Exercise requirements
1. List each kind of pitch the pitcher says he throws in the interview below.
2. Reproduce the interview below from "Q: I can see" up to and including "development the most?".

Selected passage below:

A: I would say yes, I think the main difference is that you have to be better at using count leverage. I have to get ahead in the count, better and more often, because when I fall behind in the count, in High-A I feel like you can get away sometimes with being 2-1 or 3-1 and still getting outs. But at this level, when you’re behind in the count, and you’re in a hitter advantage count, they are less inclined to make mistakes and if you throw them their pitch, they’re going to do some damage on it.
Q: I was looking at some of your stats and I saw that you had a 3.82 ERA last season and your current ERA is a 1.29, what changes have you implemented to reflect that improvement?
A: I think I’ve just gotten off to a good start. It’s very early on in the season still and a lot can happen, but I think this offseason, I improved on a couple of my pitches. I think my fastball got better, my changeup got better, which I didn’t really throw my changeup a lot last year. So the fact that I’m throwing it more has, I think, challenged the hitters to look for something else. That automatically makes my fastball and slider better because I can throw my changeup for a strike and it’s also a swing and miss pitch as well.
Q: How has the adjustment been to the new pitch clock and pick-off rules? Have they impacted your rhythm at all? Or have you had any kind of weird situations with the new rules?
A: I personally have not, because we used these rules last year when I was in High-A. So I was a little ahead of the curve on people who did not use the pitch clock. But, I personally think that the pitchers kind of have the advantage especially [because] I feel like I always worked at a quick pace, at a quick tempo, so it doesn't really affect me. I think the hitters are the ones that kind of have to make the biggest adjustments.
Q: So it hasn’t been too bad with the rules, you kind of got to test the waters last season.
A: Yeah, exactly. I felt kind of comfortable going in and I ultimately think the hitter has to adjust because instead of calling time multiples per at bat, they gotta get right back in the box and they only have one time-out per at bat. So I definitely think the pitchers are in the driver’s seat with these new rules.
Q: What is one aspect of your performance you feel you could improve on?
A: One aspect that I can improve on I think is controlling the running game. I guess that is the one downside to the pitch clock and the pick-off rules, is that the runners can take advantage of that. If you use your two pick-offs during one at bat with one runner, I feel like it’s a lot easier for them to time you up, especially with the clock and steal some bases.
Q: I can see how that would be a challenge for sure. Sometimes when I’m watching games, I feel like I don't even have time to process the last pitch and then the next one is already starting.
A: Because there’s a lot of time in between plays, sometimes the people in the booth that are controlling the clock will start it early and if you get a really good umpire, he’ll call time and make them restart the clock. But a lot of times it can get really squirrely out there for sure.
Q: Who within the Angels organization do you feel has helped your career the development the most?
A: My pitching coach from High-A. I had him the past two years, his name is Doug Henry. Doug played in the big leagues from 1991 to 2001, he’s been a pitching coach for, I want to say close to 20 years now. He was a bullpen coach on the 2015 Kansas City Royals major league team that won the World Series. He’s just got a lot of experience, he’s an old school dude, which there really aren’t a whole lot of those guys around anymore, especially with the new day and age technology. But Doug has always provided me with a wealth of information and I think he really has helped my mindset. I would not be here without Doug Henry.
Chloe Webb is a student in the Sports Media Certificate program at the University of Georgia's Carmical Sports Media Institute.

End of Selected passage.
Provided records below:

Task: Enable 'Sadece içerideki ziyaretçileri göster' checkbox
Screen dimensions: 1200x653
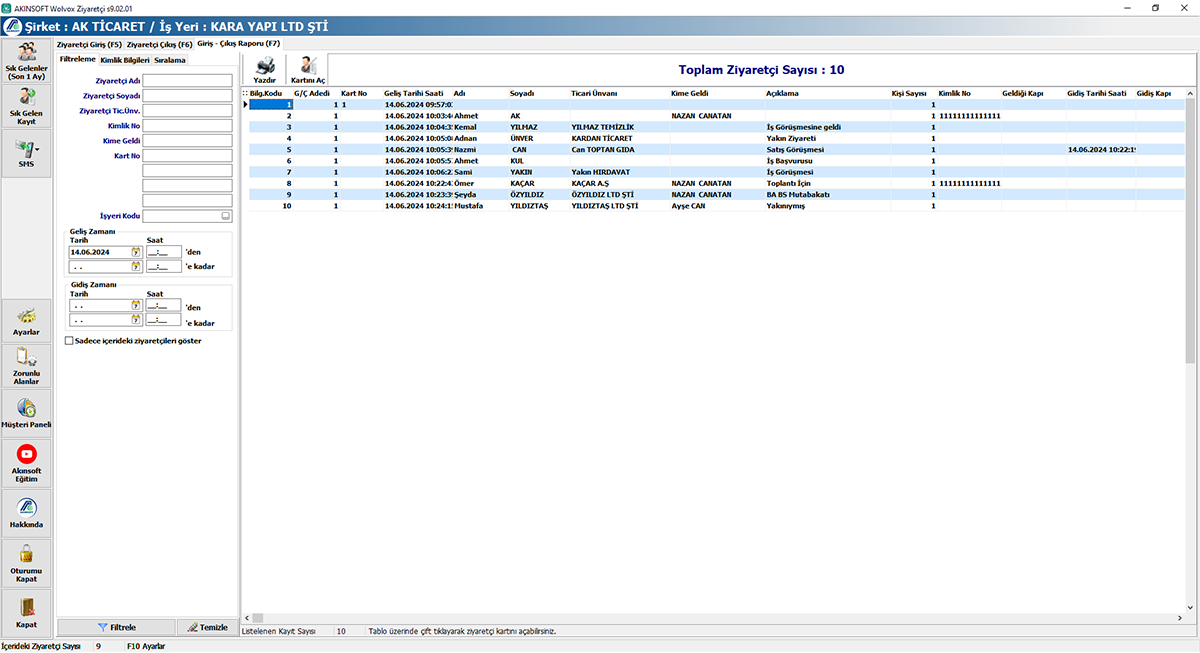Action: pos(69,340)
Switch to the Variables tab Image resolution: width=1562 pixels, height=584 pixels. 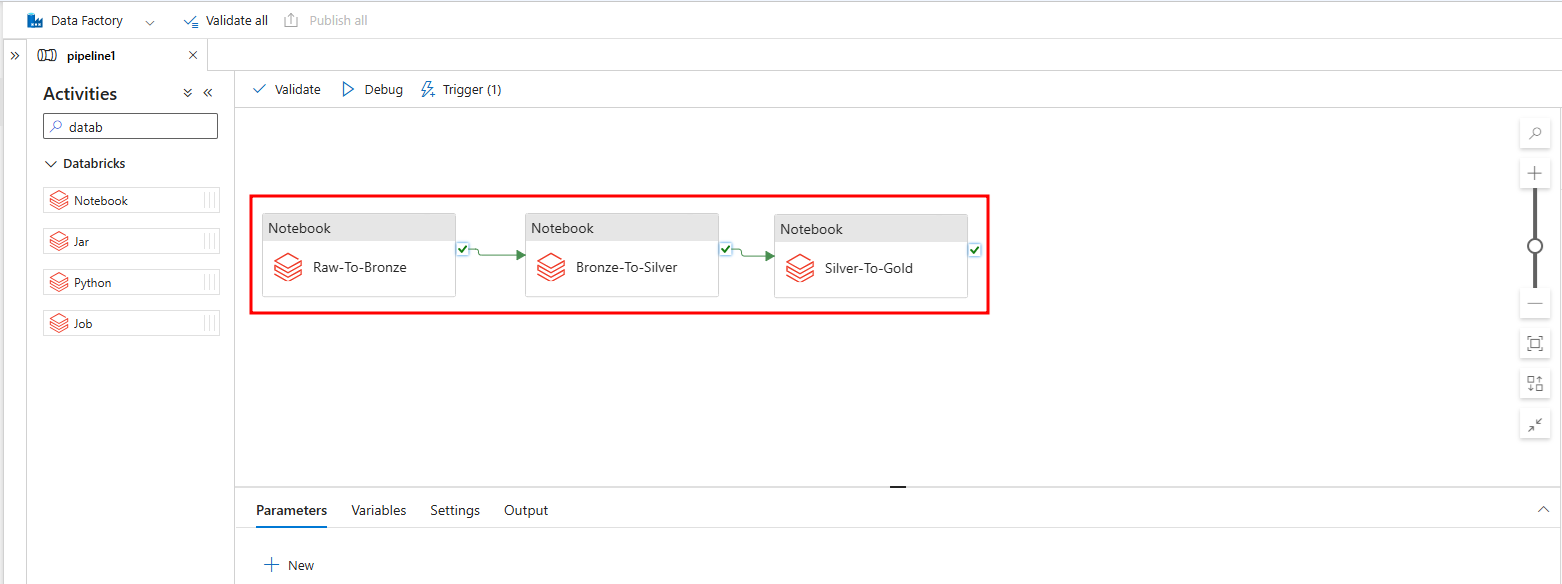tap(378, 510)
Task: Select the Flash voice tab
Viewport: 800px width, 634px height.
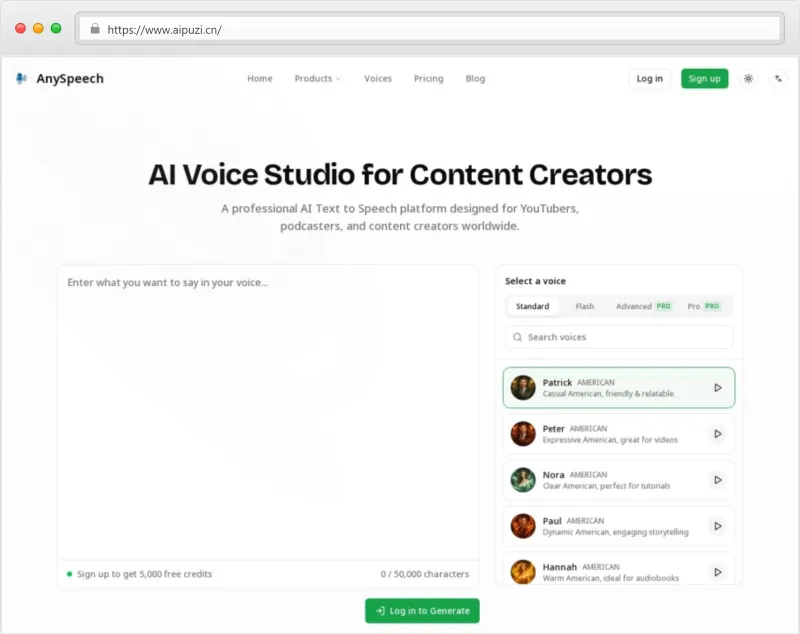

End of Provided records.

Numbered responses
1. fastball, changeup, slider

2.
Q: I can see how that would be a challenge for sure. Sometimes when I’m watching games, I feel like I don't even have time to process the last pitch and then the next one is already starting.
A: Because there’s a lot of time in between plays, sometimes the people in the booth that are controlling the clock will start it early and if you get a really good umpire, he’ll call time and make them restart the clock. But a lot of times it can get really squirrely out there for sure.
Q: Who within the Angels organization do you feel has helped your career the development the most?